══ Working data

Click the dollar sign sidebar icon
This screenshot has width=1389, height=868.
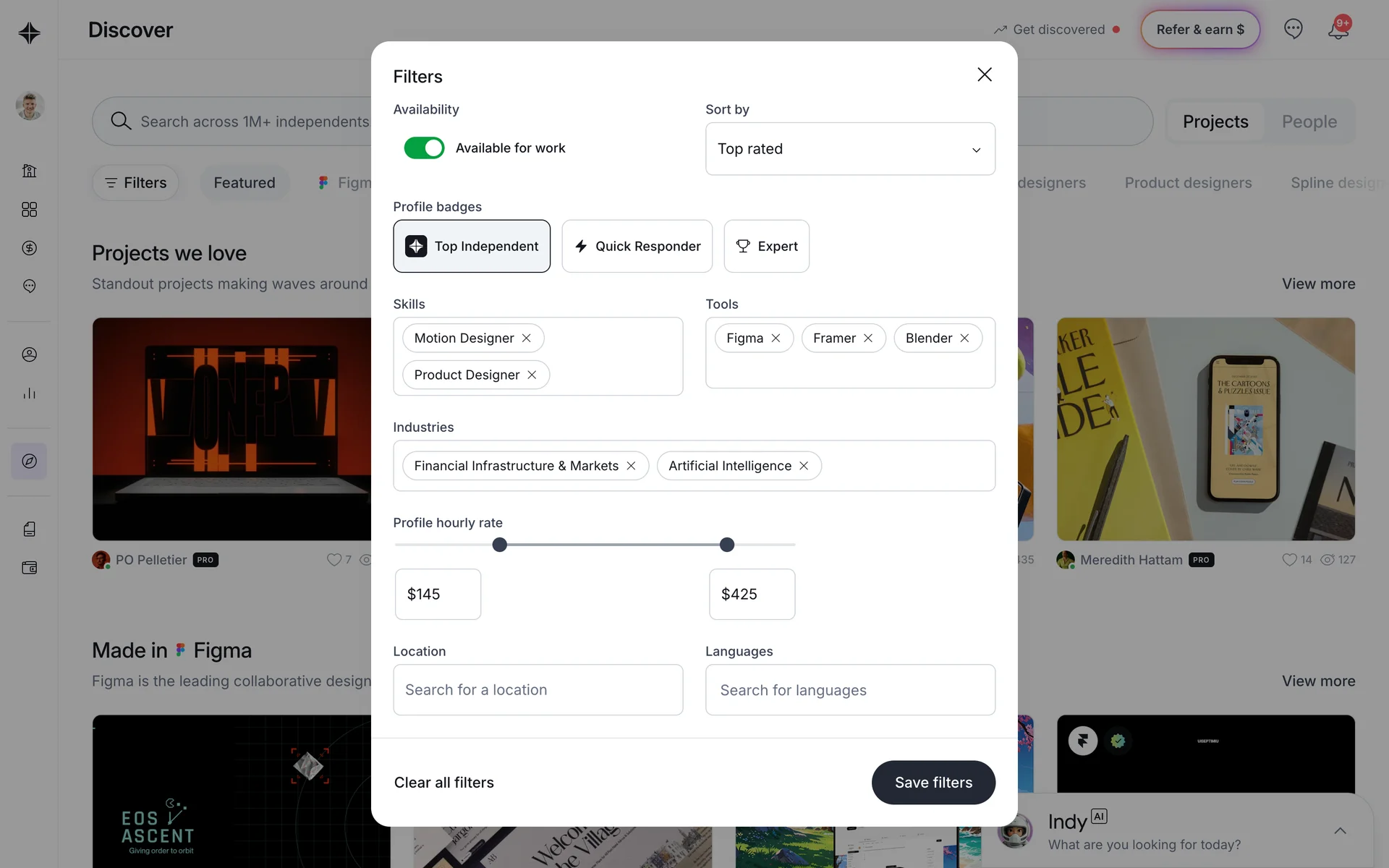coord(29,248)
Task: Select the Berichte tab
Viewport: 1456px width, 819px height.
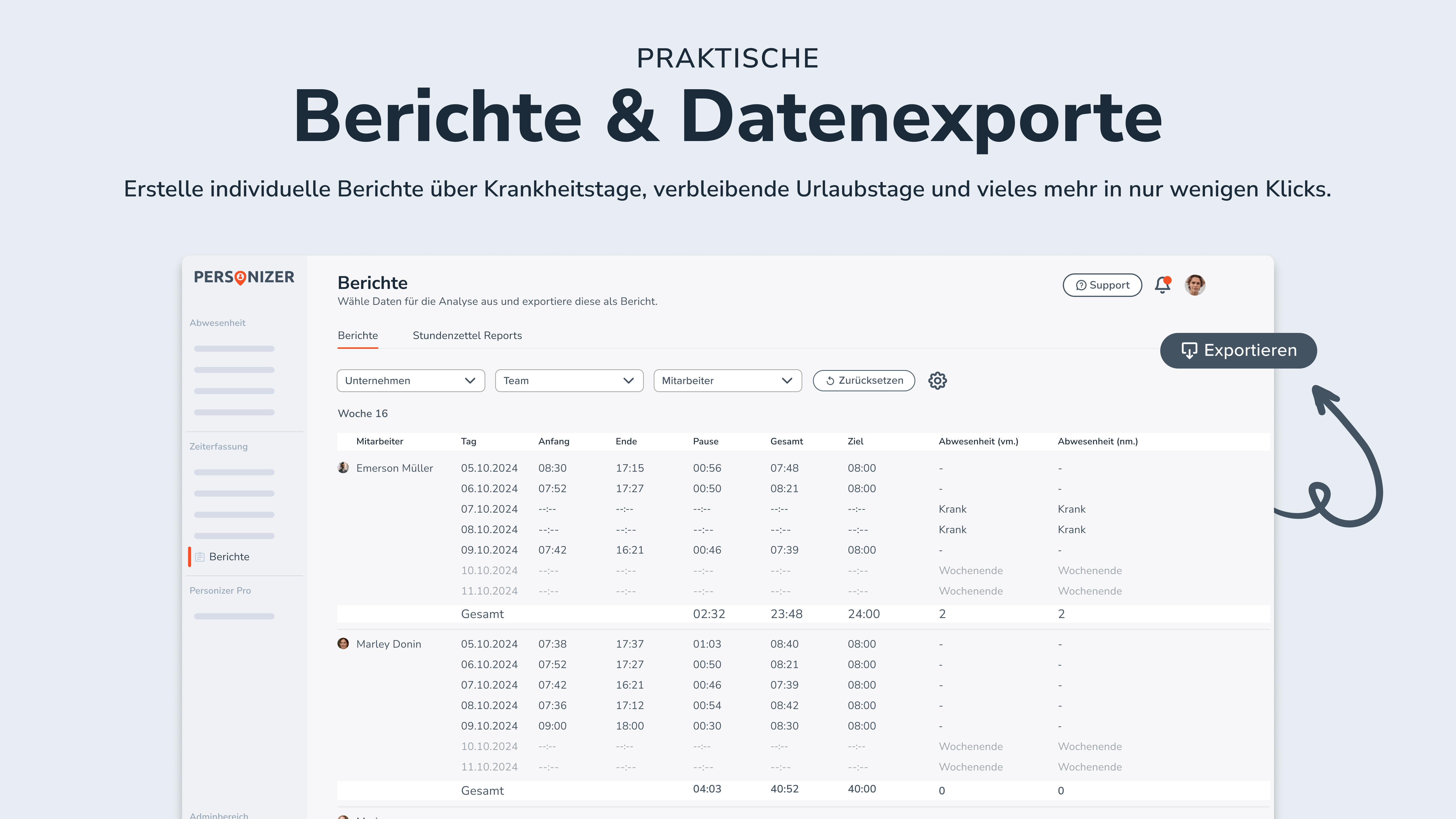Action: coord(357,335)
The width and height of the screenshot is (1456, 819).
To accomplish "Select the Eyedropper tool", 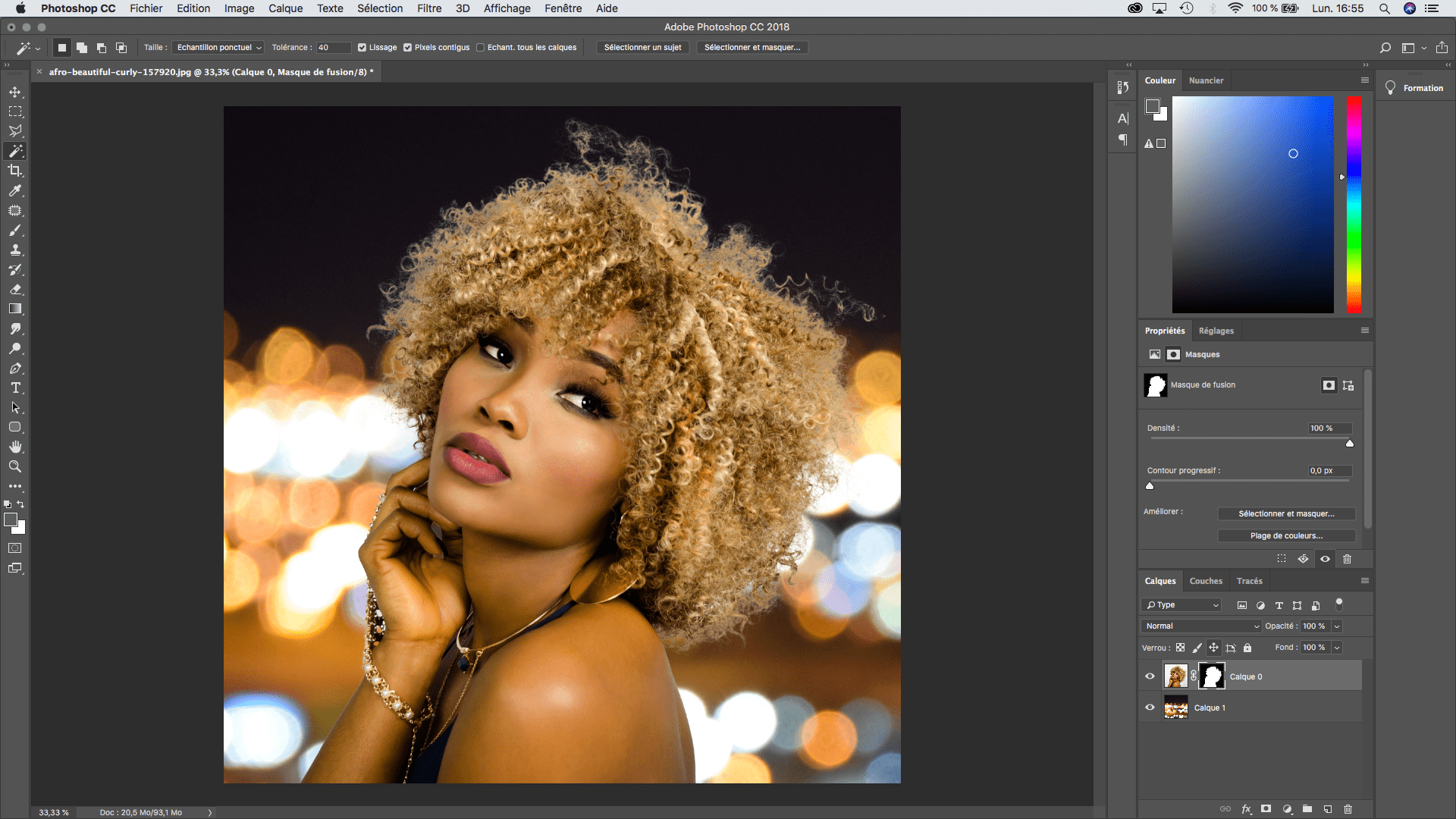I will click(x=15, y=191).
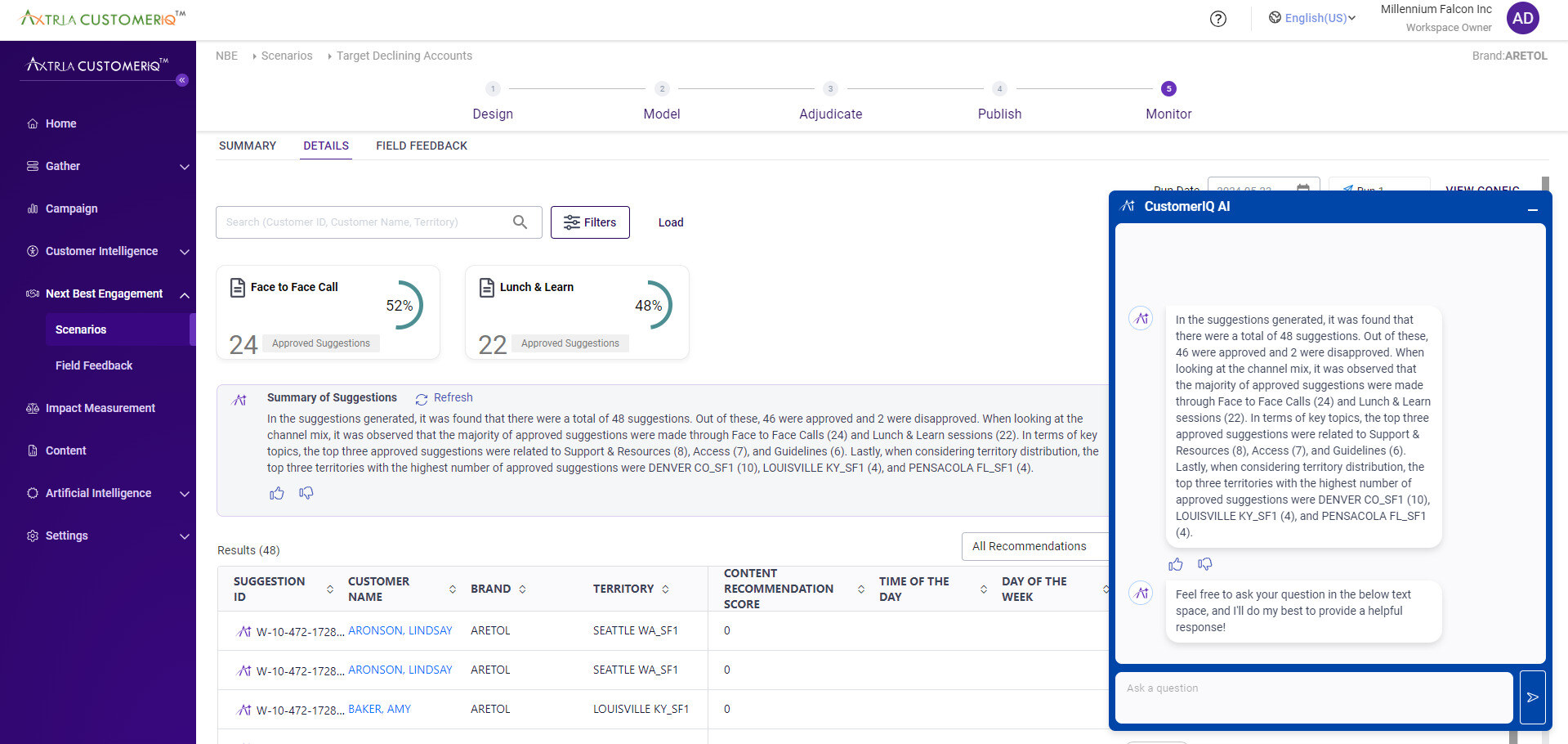1568x744 pixels.
Task: Open the Help question mark icon
Action: coord(1217,19)
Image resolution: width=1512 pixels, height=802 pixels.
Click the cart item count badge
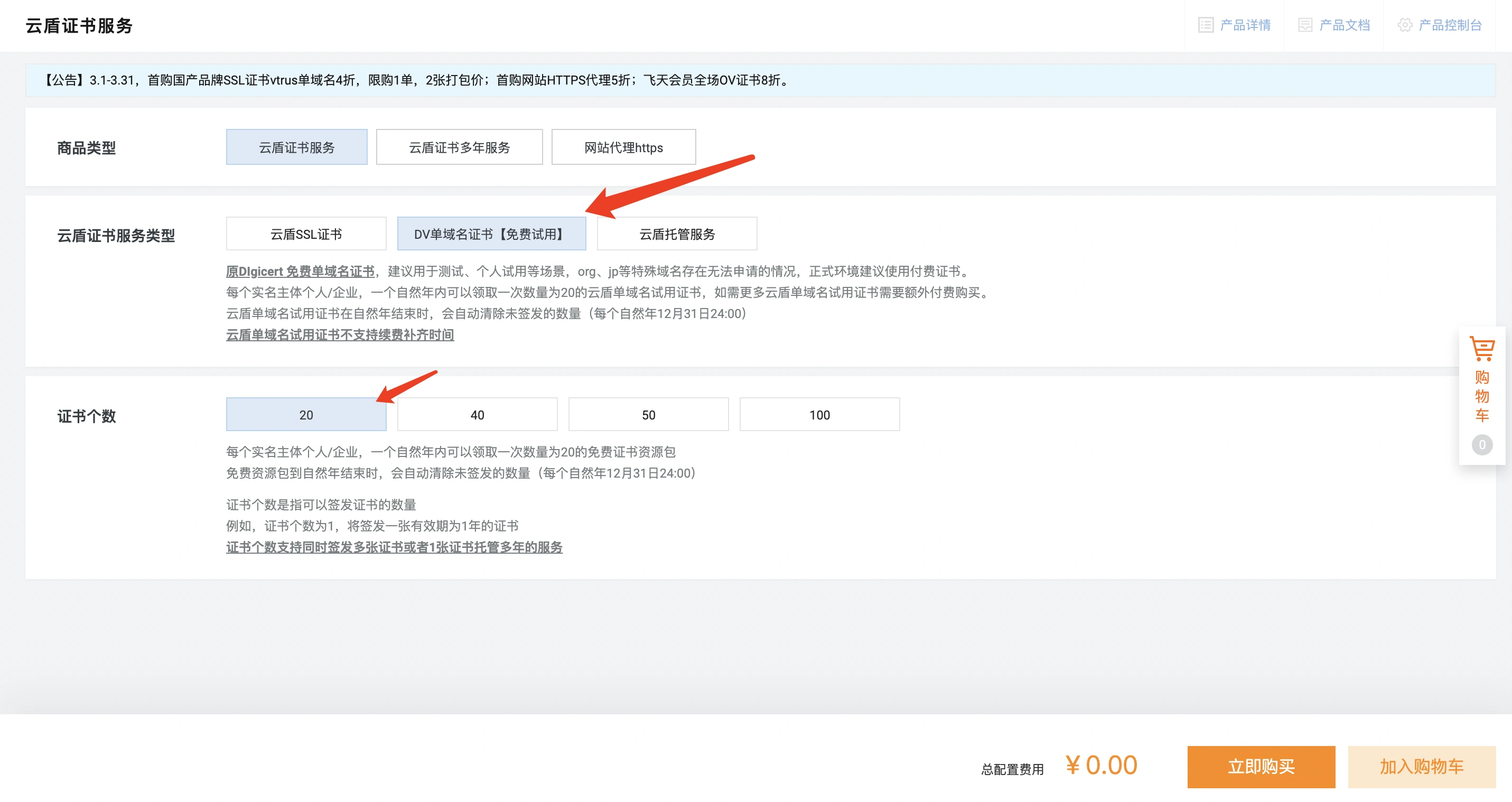point(1481,444)
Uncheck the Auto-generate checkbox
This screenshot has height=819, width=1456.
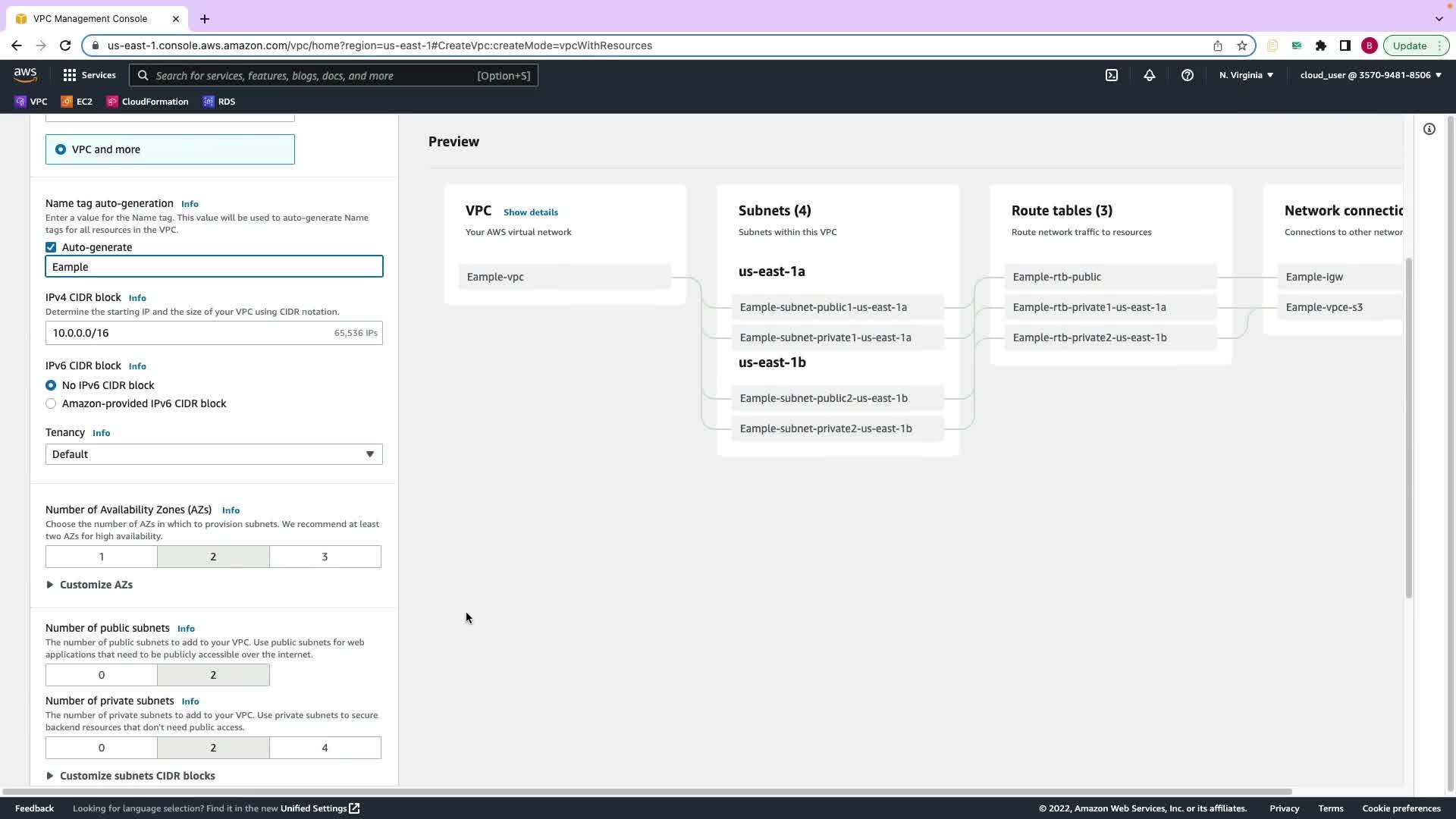51,247
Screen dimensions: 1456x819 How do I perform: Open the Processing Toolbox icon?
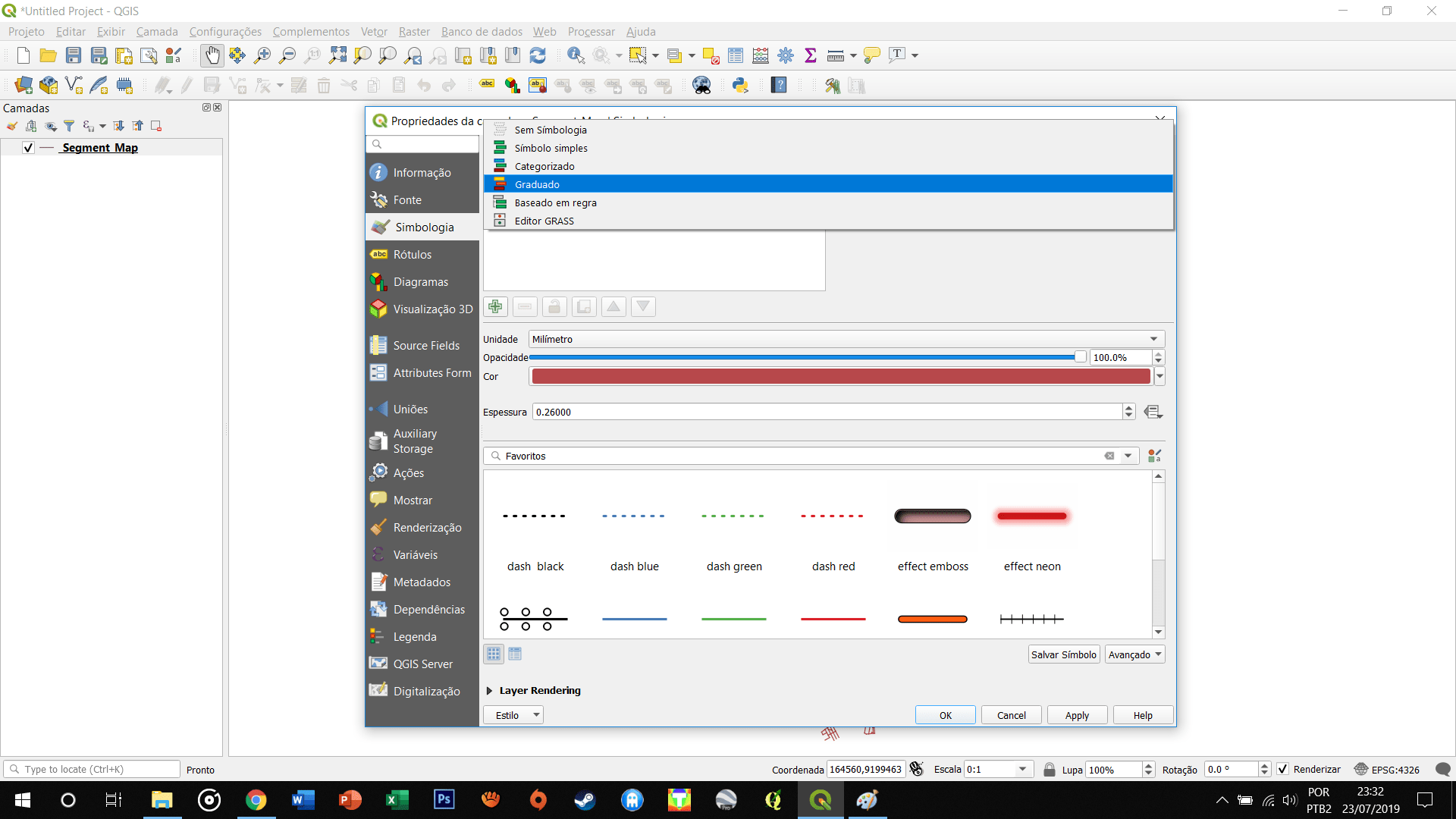(x=786, y=55)
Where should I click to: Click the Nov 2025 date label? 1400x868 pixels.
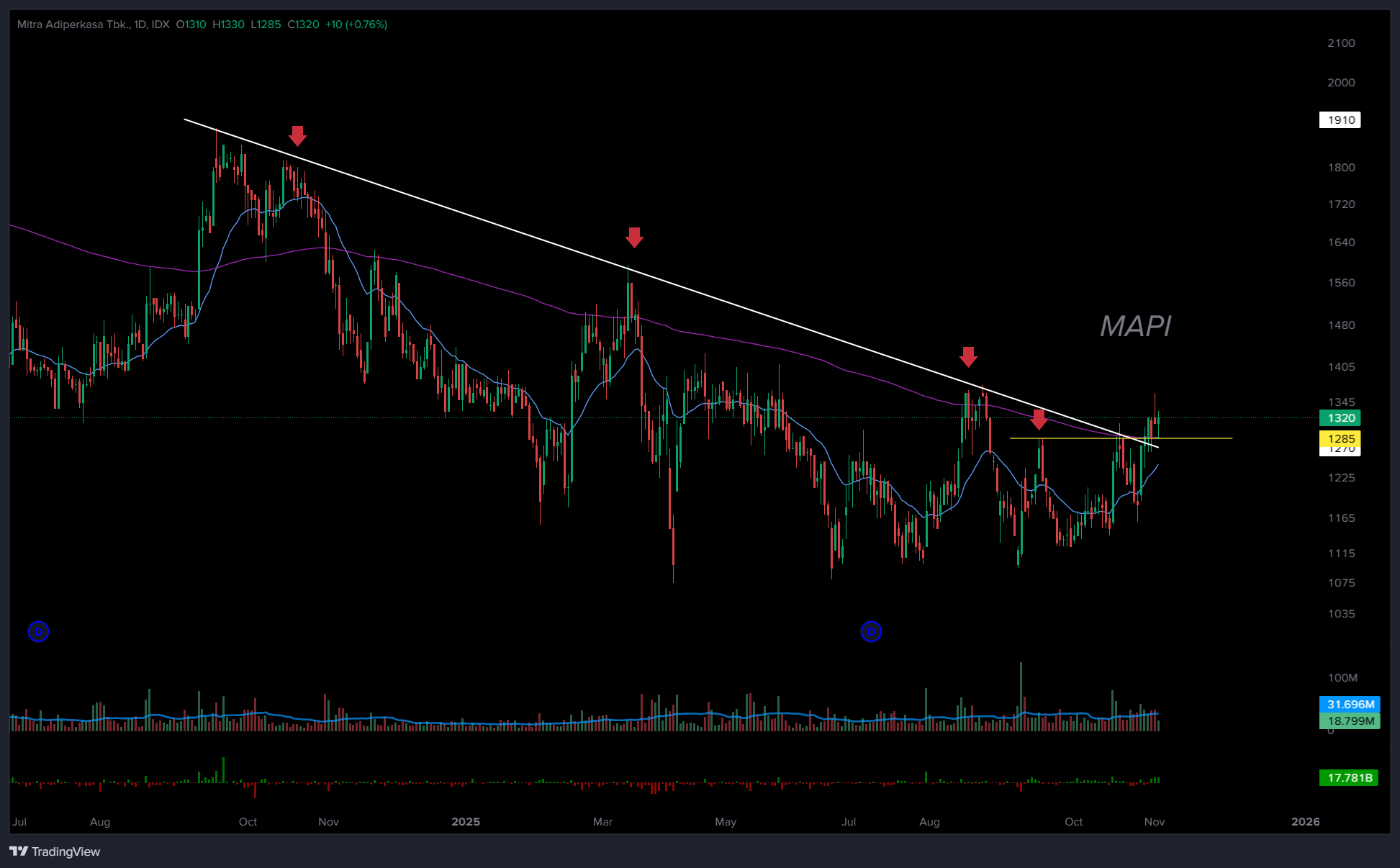point(1154,821)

════

**Description of the task:**
Begin the copy at the line containing "Screen dimensions: 1456x819" and end it at the final line of the material above, reproducing each line exactly and omitting pictures.

**Solution to this task:**
Screen dimensions: 1456x819 How do I perform: Open the Processing Toolbox icon?
(x=786, y=55)
Where should I click to: Click the Nov 2025 date label? 1400x868 pixels.
point(1154,821)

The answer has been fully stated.